Lung transplantation has become a viable treatment modality for patients with end-stage pulmonary disease. CNS complications include seizures.38,39 A high incidence of seizures following lung transplantation in young cystic fibrosis patients was first reported by Vaughn et al.38 (Age dependence has also been identified for seizures after bone-marrow and heart transplantation.) The risk of seizures is greatest in the early course after surgery, a relationship also seen in recipients of other transplants. Recipients of double-lung transplants are more likely to have seizures than single-lung recipients. Most patients in Vaughn's series had partial-onset seizures. This contrasts with other types of transplant series.8,30,31,40 Earlier series may have included secondarily generalized seizures, however.

Most seizures associated with lung transplantation occur during organ rejection.38 Focal breakdown of the blood-brain barrier, similar to that in strokes and postulated in graft-versus-host disease, is a possible mechanism. Lung transplant recipients with cystic fibrosis have an elevated incidence of seizures.39 Strokes, cyclosporine toxicity, and electrolyte abnormalities commonly occur in these patients.39,41 The outcome of these complications is usually favorable, and only a few patients need long-term antiepileptic drug (AED) therapy.

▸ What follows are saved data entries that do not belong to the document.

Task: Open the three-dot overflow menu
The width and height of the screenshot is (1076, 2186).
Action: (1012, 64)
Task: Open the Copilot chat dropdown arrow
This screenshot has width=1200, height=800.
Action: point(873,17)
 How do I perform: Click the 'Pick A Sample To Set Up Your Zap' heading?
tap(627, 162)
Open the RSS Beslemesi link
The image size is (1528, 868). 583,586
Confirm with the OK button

Another study42 that found frequent seizures after lung transplantation in children listed the most common causes as:

  • cyclosporine toxicity
  • hypoxia
  • strokes
  • metabolic derangement

Seizures occurred early in the postoperative course. The EEG in most often shows generalized slowing consistent with diffuse encephalopathy. Imaging studies often show changes consistent with cyclosporine toxicity: reversible, low-attenuation white-matter changes on CT and hyperintense signals in the cortex or white matter of the cerebral hemispheres. These changes of T2 signal intensity suggest a microvascular injury.43–45 The seizures are usually self-limited.